Jerome Michael Burton appealed the denial of his motion to dismiss the charge of failure to register as a sex offender. Burton was convicted in 1987 in Illinois of a sex crime; Illinois didn’t require people who committed the same crime as Burton to register until 1996. In Illinois, he was convicted in 2003 and 2007 for sex offender registration violations, and when he moved to Indiana, he was convicted here for failure to register pursuant to the Indiana Sex Offender Registration Act. Indiana’s version of SORA that requires Burton to register became effective in 2006.
Burton again failed to register in 2011 and sought to dismiss the Class C felony failure to register charges the state filed, arguing that the requirement he register violates the ex post facto provision of the Indiana Constitution. The trial court denied the motion, but on interlocutory appeal, the Court of Appeals reversed.
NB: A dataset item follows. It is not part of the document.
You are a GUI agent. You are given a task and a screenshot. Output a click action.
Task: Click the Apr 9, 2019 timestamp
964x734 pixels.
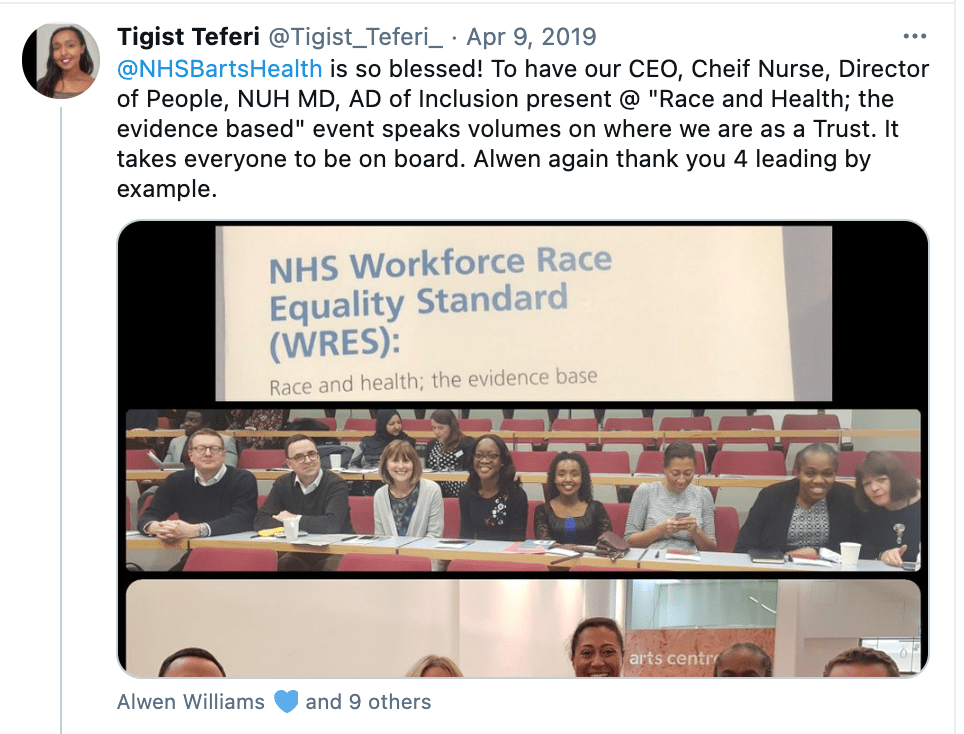click(x=531, y=37)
The judges found Wallace v. State, 905 N.E.2d 371 (Ind. 2009), applies to this case. Burton has the protection of the Indiana Constitution as the application of Indiana’s SORA, without regard to the fact he was convicted of the qualifying sex offense in Illinois.
“It is for us, not Illinois, to determine who is required to register under our SORA,” Senior Judge James Sharpnack wrote in Jerome Michael Burton v. State of Indiana
The judges rejected the state’s argument that Burton’s obligation to register in Indiana stems from his 2007 conviction for failure to register in Illinois. But Burton’s current registration requirement in Illinois is based on the 1987 conviction, and but for that conviction, he would not be subject to any registration requirement, Sharpnack continued.
The Full Faith and Credit Clause is not implicated here, as the state argued, and the judges also rejected the state’s claim that Indiana would become a “haven” for offenders like Burton if he is not required to register.
“Any haven would be only for those who, under our constitution, could not be compelled to register in violation of our state’s prohibition of ex post facto laws,” he wrote. “We are dealing only with those offenders who committed crimes in states which had no registration requirements at the time of the offenses. The concern of the State does not outweigh the value of enforcing our constitution in the application of our registration statute.”
The Court of Appeals ordered the trial court grant Burton’s motion to dismiss.